What does HackerNews think of modern-font-stacks?
System font stack CSS organized by typeface classification for every modern operating system
—⁂—
A few remarks (not all that I could make, but I should sleep).
System UI: risky, it’s a trap, there’s basically no legitimate scenario for these semantics on the public web. See https://github.com/w3c/csswg-drafts/issues/3658 (skim through a bit, I’ve got a comment near the end too).
Monospace Slab Serif: every one of the fonts named here is a bad font:
(a) Nimbus Mono PS mangles things like the two-column `fi`, ligating them to a single-column `fi`. See https://github.com/ArtifexSoftware/urw-base35-fonts/issues/3....

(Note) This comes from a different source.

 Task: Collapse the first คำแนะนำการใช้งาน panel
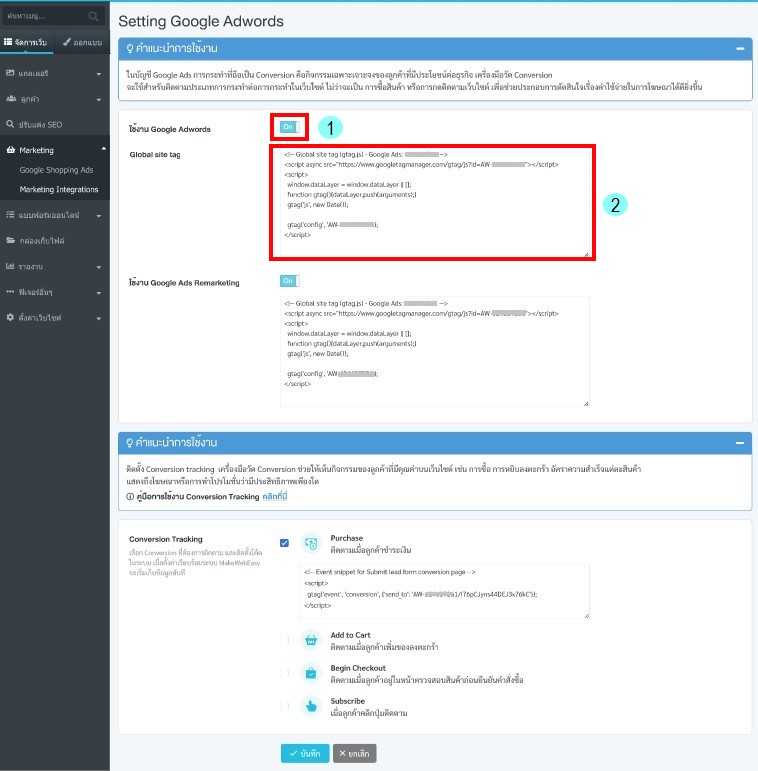(x=739, y=48)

(b) Courier New is unreasonably thin due to bad digitisation techniques which used to be worked around by hinting and ClearType special-casing, but it’s common for neither of those to work to make it tolerable any more. Its 400 weight is more like a 250 (if even that), and painful to read in many common configurations. Never use it.
(c) Cutive Mono apparently copied Courier New’s known-awful thinness!? What were they thinking?

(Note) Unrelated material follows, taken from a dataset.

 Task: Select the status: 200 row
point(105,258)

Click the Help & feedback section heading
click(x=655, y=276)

Monospace Code: seriously, just go `monospace, monospace` these days. Firefox 98 on Windows was the last browser where this wasn’t at the very least perfectly adequate. (The doubling is to work around the stupid probably-13px font size misfeature that I’d like to try to convince browser makers to ditch, but haven’t tried yet.)
> Emoji Support
Does adding these fonts to the end of the stack actually achieve anything useful? I don’t recall these being necessary or useful. (I vaguely recall some sort of priority issue related to text/graphical representations, but that was quite a few years back and I’d expect it to have been dealt with now, though it’s possible some U+FE0F might be needed if you omit this?—though frankly that’d be needed anyway for universal support. Anyway, I’d like concrete explanation of what this stuff does, if anything.)
> Anti-Aliasing
If I recall correctly, these tweaks are largely Apple-specific, grossly misleading in name, highly controversial, and probably a waste of time. I invite correction or further education, because I haven’t thought about them for maybe a decade and don’t use a platform where they do anything.
—⁂—
This is much better-thought out than most sets of suggestions, but I’d honestly still suggest dropping nuance in most cases, and just using `serif`, `sans-serif` or `monospace, monospace`. But if you want a certain general sort of character, this is pretty good stuff. I’ve definitely done `font-family: Georgia, serif` where I wanted to express a preference for a wider sort of serif, and I’d do it again¹.
—⁂—
¹ Even if I personally will get my own chosen serif font, since I’ve unticked Firefox’s Settings → Fonts → Advanced → Allow pages to choose their own fonts, instead of your selections above. Try it yourself, you might be pleasantly surprised at how much the consistency improves the web, like I was. You might also develop a still-deeper hatred of non-zero letter-spacing on body text, which is absurdly common for something that has absolutely no legitimate use case in English text.